TASK DIRECTIONS → Extract each line of the records below that contains the string "screenshot", and copy every such line in full.

########

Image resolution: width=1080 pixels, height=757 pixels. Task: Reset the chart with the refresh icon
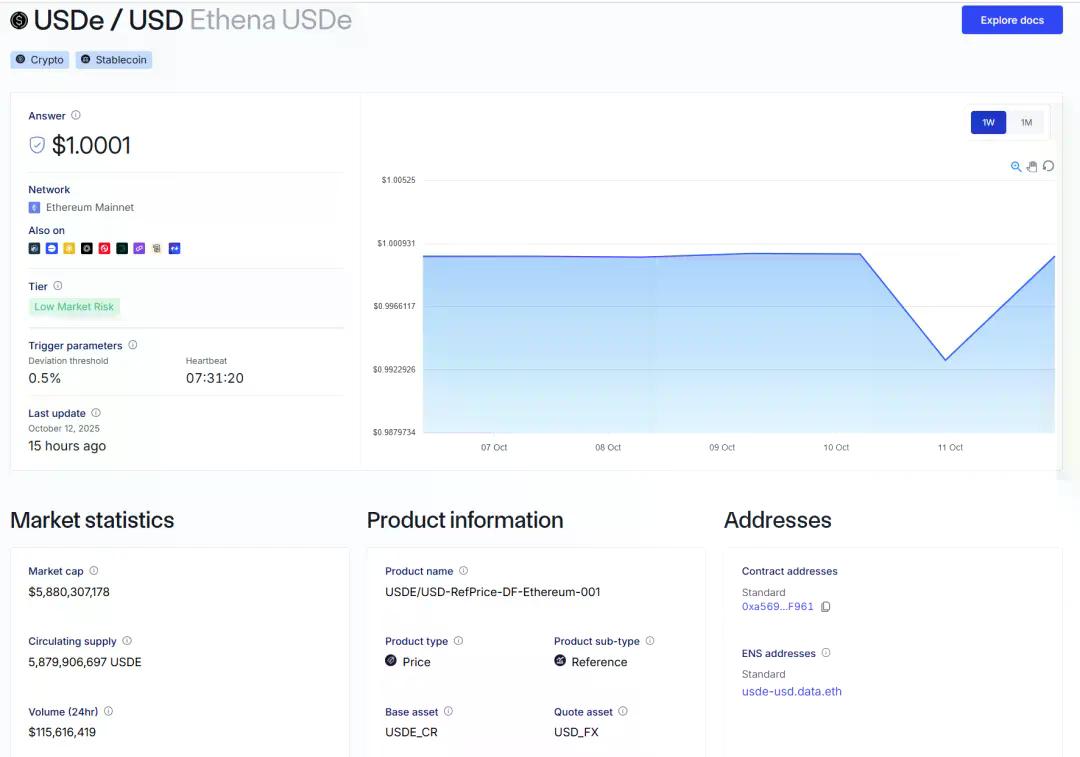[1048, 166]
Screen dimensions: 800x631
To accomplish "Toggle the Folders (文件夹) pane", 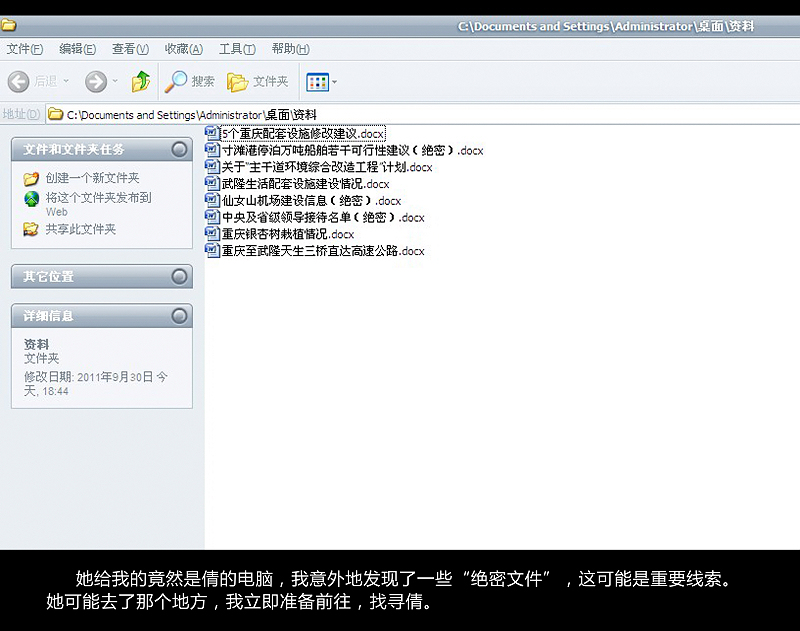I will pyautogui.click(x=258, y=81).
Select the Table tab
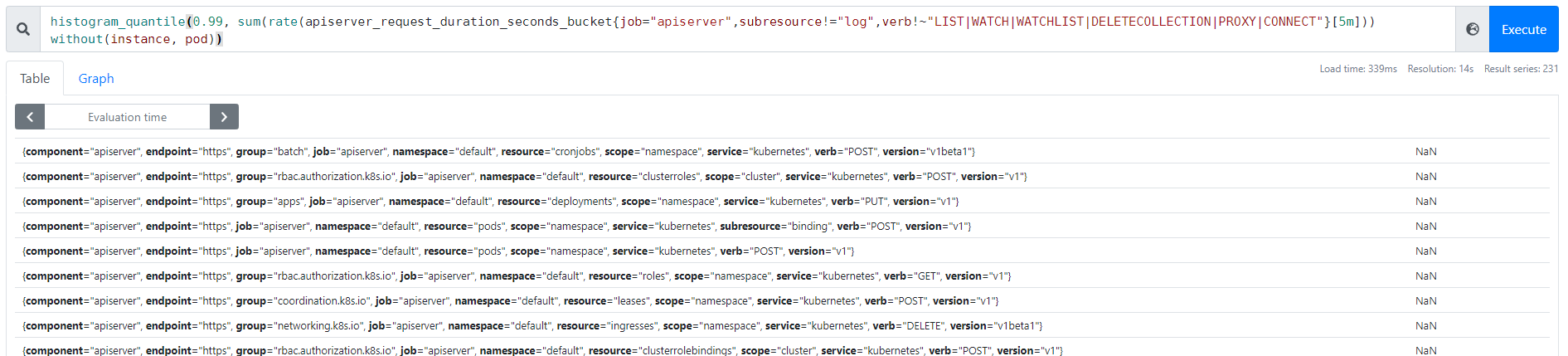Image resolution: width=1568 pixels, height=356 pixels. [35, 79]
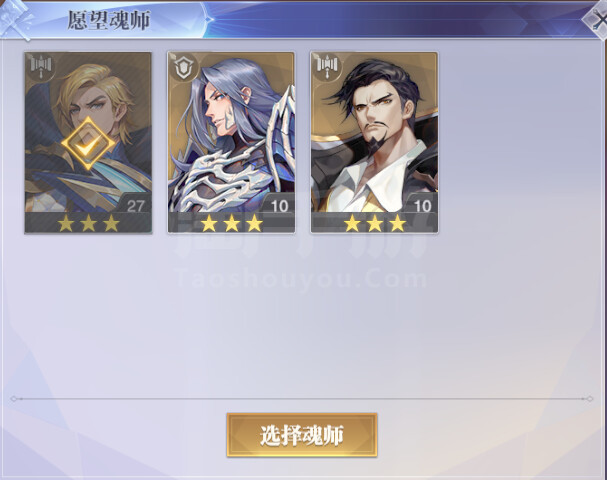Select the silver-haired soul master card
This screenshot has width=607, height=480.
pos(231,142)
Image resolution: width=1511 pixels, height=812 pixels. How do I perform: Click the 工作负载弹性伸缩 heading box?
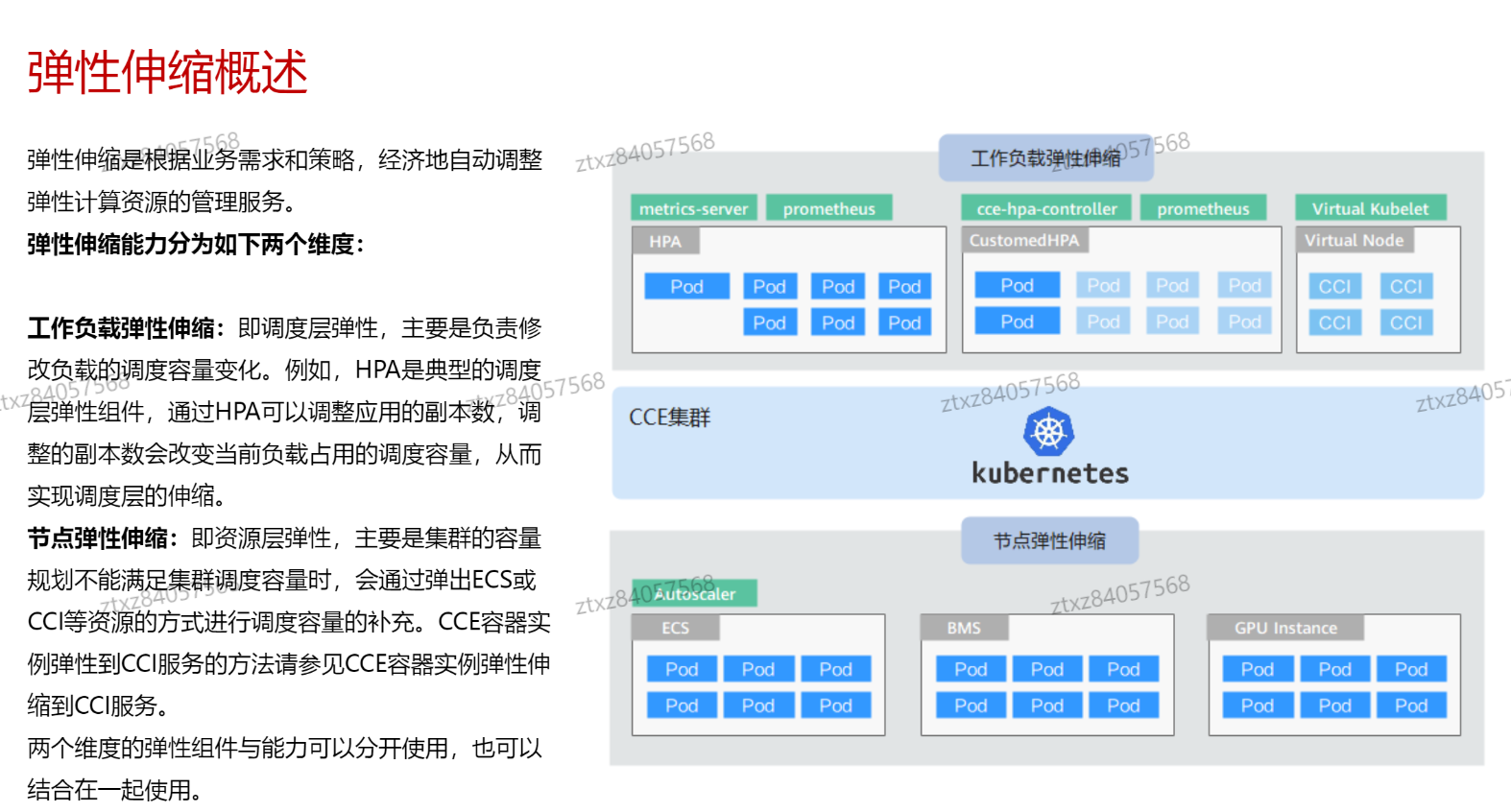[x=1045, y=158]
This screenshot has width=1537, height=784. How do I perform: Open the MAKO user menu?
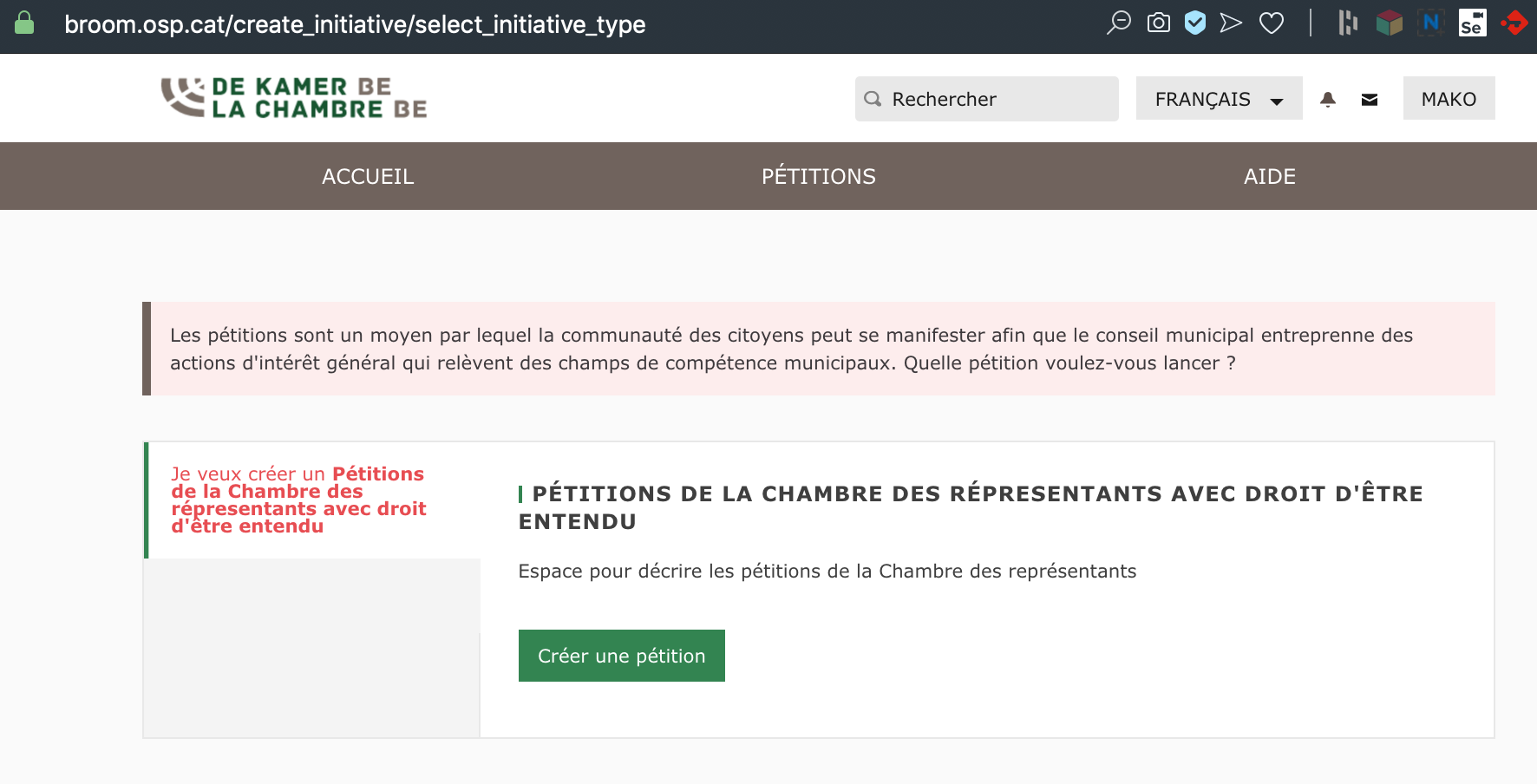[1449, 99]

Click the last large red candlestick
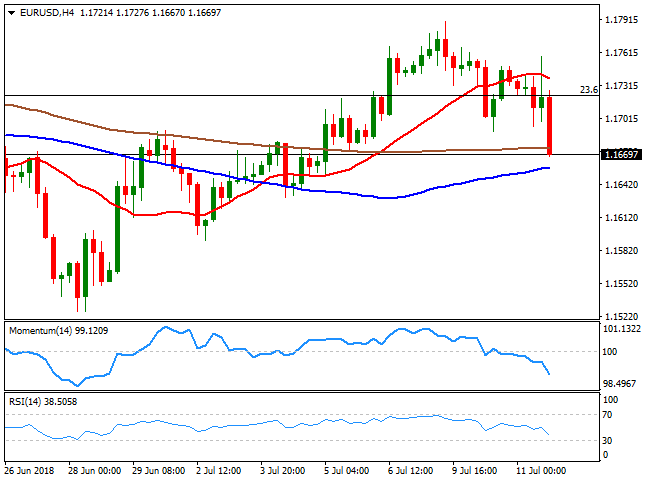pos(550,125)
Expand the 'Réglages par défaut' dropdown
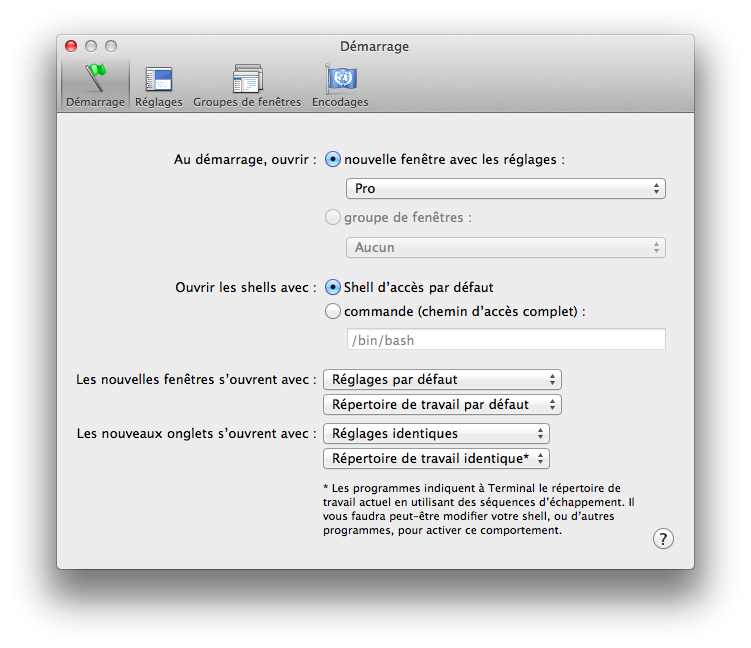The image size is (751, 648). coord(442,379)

########

TASK RESPONSE →
This screenshot has width=607, height=480.
This screenshot has width=1537, height=784. How do I perform: Open the MAKO user menu?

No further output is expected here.